The Apocalyptic End… and it doesn’t stop here!
Colchester, the unlikely centre of Chavsville! With a dilapidated bus station best serve their loitering habit and numerous off licenses and Wheatherspoon Bars they have been served a mighty Capitol in which to stretch their ever-expanding hive of Burberry. I argue that an Essex accent is a potent weapon especially when peppered with the liberal use of the ‘C’ word – an abhorrent prostitution of our fair language. Random, sporadic violence and record numbers of ‘ASBO’ (Anti-Social Behavior Disorder) are now the norm in this once great town. They laugh at the initiated, nay they cackle. Indeed to the untrained ear they seem to choke. Only this week a 14 year old boy/chimp in cap and polo shirt (do I need to tell you the collar was raised?) has been handed an ASBO and expelled from school for violence and disruption – there is no hope for him save a tidy jail cell!

_DATASET EXCERPTS:_
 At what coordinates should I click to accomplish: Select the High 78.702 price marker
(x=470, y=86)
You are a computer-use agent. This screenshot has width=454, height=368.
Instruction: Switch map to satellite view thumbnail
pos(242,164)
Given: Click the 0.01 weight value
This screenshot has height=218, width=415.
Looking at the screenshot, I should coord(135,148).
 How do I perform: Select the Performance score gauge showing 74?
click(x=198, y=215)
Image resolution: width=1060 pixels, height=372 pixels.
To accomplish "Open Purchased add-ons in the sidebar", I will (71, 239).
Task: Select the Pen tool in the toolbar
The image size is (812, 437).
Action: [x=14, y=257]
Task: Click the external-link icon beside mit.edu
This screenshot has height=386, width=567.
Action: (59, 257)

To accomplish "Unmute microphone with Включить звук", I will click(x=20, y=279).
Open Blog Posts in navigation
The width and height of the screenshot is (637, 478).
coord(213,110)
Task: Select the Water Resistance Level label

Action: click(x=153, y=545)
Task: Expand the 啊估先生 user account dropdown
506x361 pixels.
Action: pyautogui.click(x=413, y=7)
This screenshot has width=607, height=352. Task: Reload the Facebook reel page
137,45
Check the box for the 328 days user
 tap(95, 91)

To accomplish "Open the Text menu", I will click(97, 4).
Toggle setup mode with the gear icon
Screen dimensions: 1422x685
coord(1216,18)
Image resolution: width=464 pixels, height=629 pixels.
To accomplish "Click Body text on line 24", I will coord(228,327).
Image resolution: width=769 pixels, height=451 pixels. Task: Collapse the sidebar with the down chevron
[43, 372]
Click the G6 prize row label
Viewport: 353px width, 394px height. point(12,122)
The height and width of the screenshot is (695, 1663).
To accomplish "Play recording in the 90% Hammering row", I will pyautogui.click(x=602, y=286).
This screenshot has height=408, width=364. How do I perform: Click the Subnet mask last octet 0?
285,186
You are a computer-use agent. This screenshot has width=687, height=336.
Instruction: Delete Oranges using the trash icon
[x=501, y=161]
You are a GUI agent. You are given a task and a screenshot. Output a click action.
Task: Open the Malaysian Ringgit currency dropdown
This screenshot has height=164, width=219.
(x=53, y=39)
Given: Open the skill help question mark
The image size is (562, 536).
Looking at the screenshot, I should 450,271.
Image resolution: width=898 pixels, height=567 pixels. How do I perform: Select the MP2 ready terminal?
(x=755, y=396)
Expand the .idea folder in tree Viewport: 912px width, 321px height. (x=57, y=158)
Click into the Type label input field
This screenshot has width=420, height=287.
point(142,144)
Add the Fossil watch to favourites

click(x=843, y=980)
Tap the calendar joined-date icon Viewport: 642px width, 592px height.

_WHAT YOU NEED TO DO:_
1. In the Colchester text, rewrite the passage between "Colchester, the unlikely" and "tidy jail cell!", inclusive, changing "Burberry" to "tracksuits".
2. According to the Colchester text, what happened to the 14-year-old boy this week?
3. Carry the Colchester text on from its final sentence.

_OUTPUTS FOR THE TASKS:_
1.
Colchester, the unlikely centre of Chavsville! With a dilapidated bus station best serve their loitering habit and numerous off licenses and Wheatherspoon Bars they have been served a mighty Capitol in which to stretch their ever-expanding hive of tracksuits. I argue that an Essex accent is a potent weapon especially when peppered with the liberal use of the ‘C’ word – an abhorrent prostitution of our fair language. Random, sporadic violence and record numbers of ‘ASBO’ (Anti-Social Behavior Disorder) are now the norm in this once great town. They laugh at the initiated, nay they cackle. Indeed to the untrained ear they seem to choke. Only this week a 14 year old boy/chimp in cap and polo shirt (do I need to tell you the collar was raised?) has been handed an ASBO and expelled from school for violence and disruption – there is no hope for him save a tidy jail cell!

2. He was handed an ASBO and expelled from school for violence and disruption.

3.
Colchester is now overrun with the benefit-grabbing filth that are the Chav class. My usual tolerance of the under classes has abandoned me. Had the problem been contained in Colchester’s borders then I could rightly call myself, and other Tax paying subjects, a hero in a futile attempt to spare the nation from the cancer that is the Chav! Not so…
It appears they have established clans in all corners of our once fair Island. Now is the time to rise against the puerile monkeys, absent of brain! They have slowly indoctrinated themselves into our culture and are now so rife our very way of life is approaching its impending collapse!
I propose revolutionary change – indeed a political force with a manifesto designed to rid ourselves of this curse! Who’s with me?